== DATA FOR THE TASK ==
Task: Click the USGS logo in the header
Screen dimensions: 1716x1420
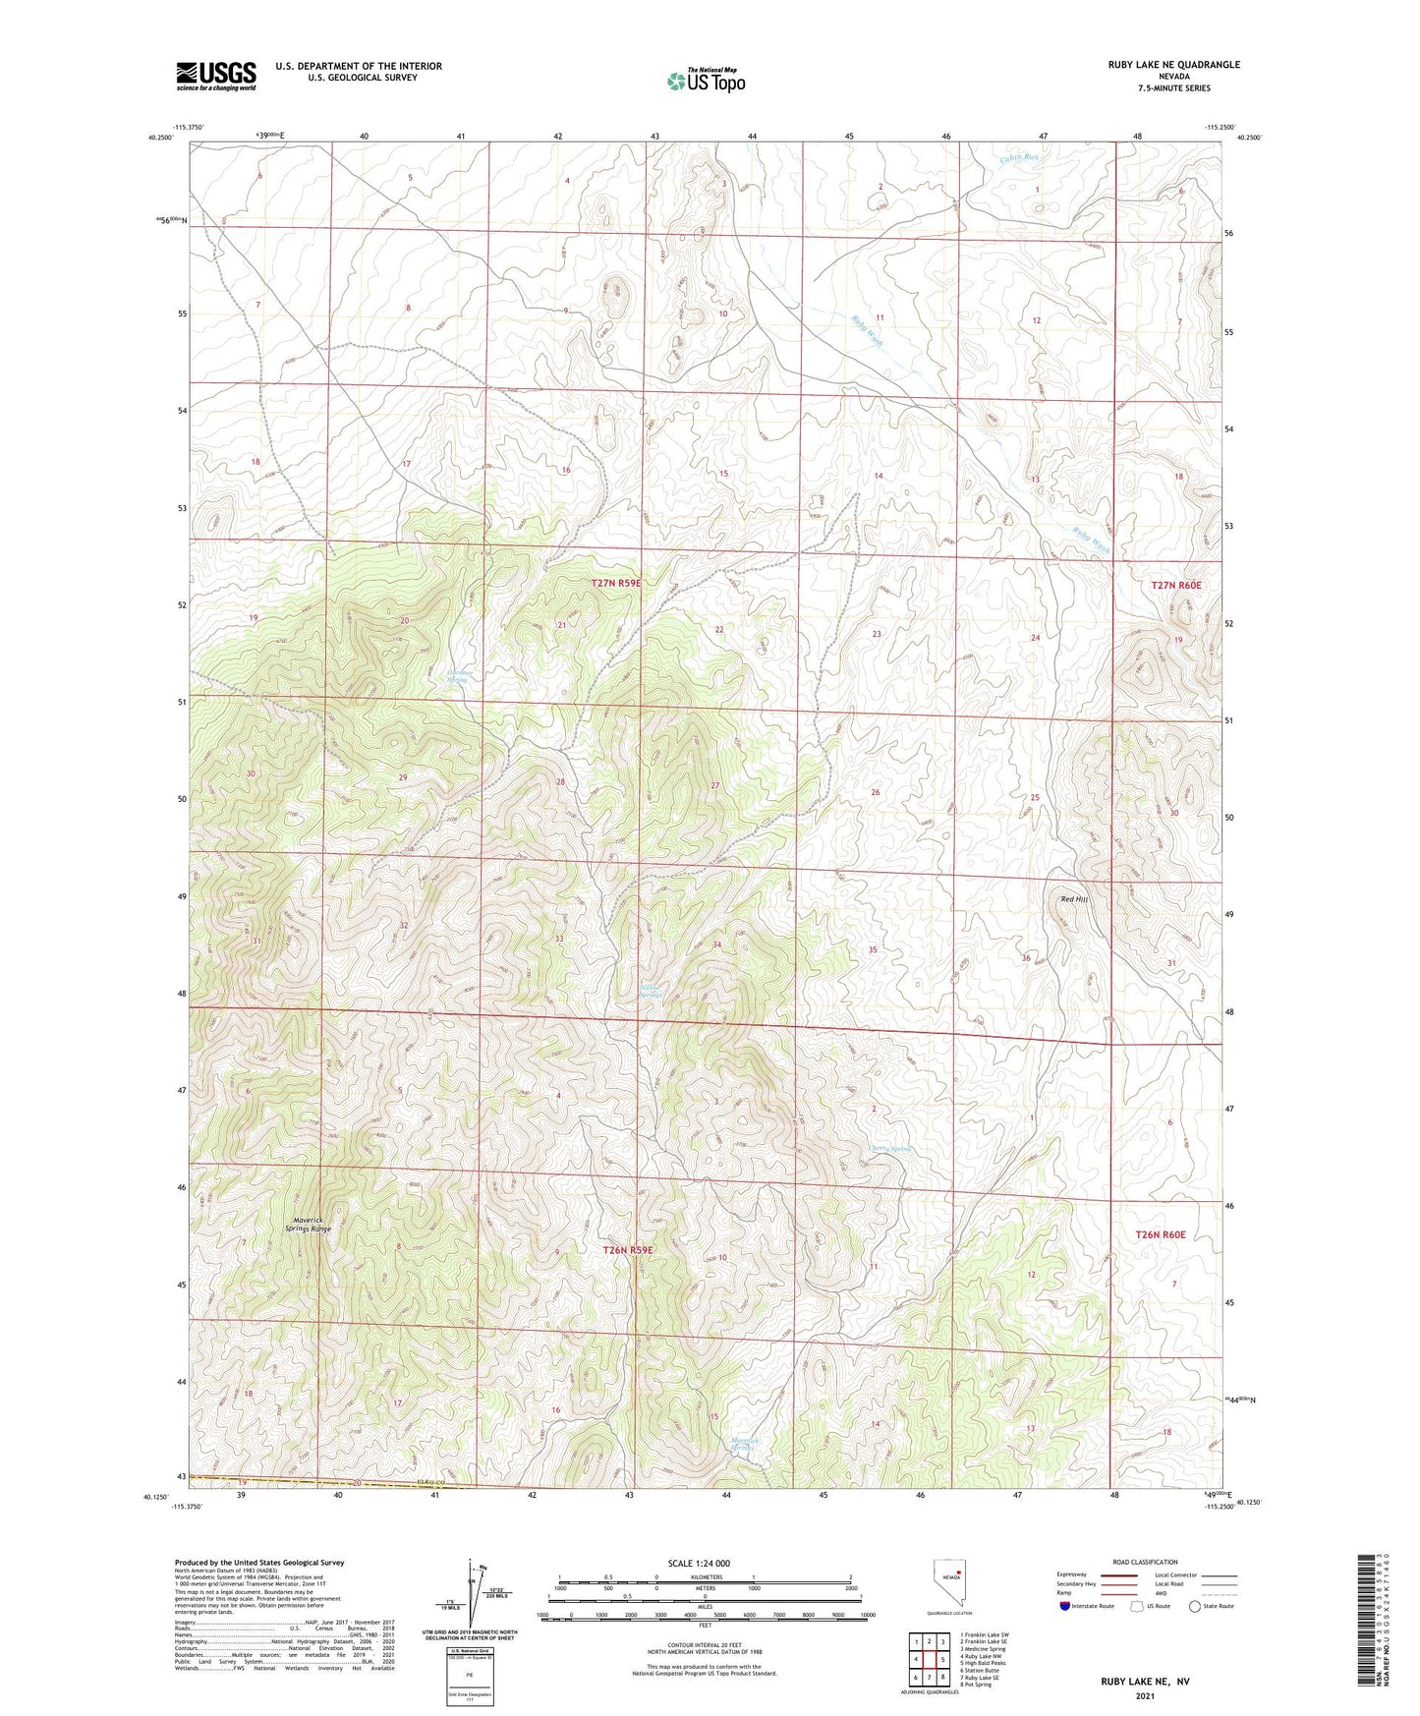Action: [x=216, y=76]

* * *

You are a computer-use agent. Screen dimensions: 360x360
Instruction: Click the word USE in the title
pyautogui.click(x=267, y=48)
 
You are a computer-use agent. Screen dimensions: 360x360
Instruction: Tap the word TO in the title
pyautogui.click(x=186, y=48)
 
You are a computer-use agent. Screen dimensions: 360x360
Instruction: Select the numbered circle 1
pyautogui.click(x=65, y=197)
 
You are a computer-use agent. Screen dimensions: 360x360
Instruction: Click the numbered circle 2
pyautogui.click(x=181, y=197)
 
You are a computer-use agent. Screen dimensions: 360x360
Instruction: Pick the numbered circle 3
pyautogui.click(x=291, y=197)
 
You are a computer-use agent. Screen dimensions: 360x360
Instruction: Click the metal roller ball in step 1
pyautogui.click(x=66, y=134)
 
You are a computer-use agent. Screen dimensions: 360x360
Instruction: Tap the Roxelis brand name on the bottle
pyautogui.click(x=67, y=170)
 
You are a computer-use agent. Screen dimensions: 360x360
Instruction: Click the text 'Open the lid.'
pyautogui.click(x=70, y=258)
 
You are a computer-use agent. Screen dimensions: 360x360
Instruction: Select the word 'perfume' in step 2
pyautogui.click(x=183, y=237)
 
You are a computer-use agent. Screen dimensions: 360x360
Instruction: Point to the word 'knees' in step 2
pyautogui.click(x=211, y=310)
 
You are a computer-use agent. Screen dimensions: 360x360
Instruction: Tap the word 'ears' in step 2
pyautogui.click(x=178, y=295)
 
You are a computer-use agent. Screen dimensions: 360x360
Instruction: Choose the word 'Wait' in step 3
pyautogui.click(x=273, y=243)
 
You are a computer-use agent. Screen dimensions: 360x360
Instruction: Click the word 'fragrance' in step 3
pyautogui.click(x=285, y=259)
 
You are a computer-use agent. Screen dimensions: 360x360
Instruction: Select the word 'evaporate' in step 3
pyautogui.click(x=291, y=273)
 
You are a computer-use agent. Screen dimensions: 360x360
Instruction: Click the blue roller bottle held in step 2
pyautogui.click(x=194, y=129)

== SHORT TASK ==
Report each line of the material above that contains the string "word", copying those lines in full. Case counts, so a match must have the same capitalization.

== TASK RESULT ==
Instruction: Click the word USE in the title
Instruction: Tap the word TO in the title
Instruction: Select the word 'perfume' in step 2
Instruction: Point to the word 'knees' in step 2
Instruction: Tap the word 'ears' in step 2
Instruction: Choose the word 'Wait' in step 3
Instruction: Click the word 'fragrance' in step 3
Instruction: Select the word 'evaporate' in step 3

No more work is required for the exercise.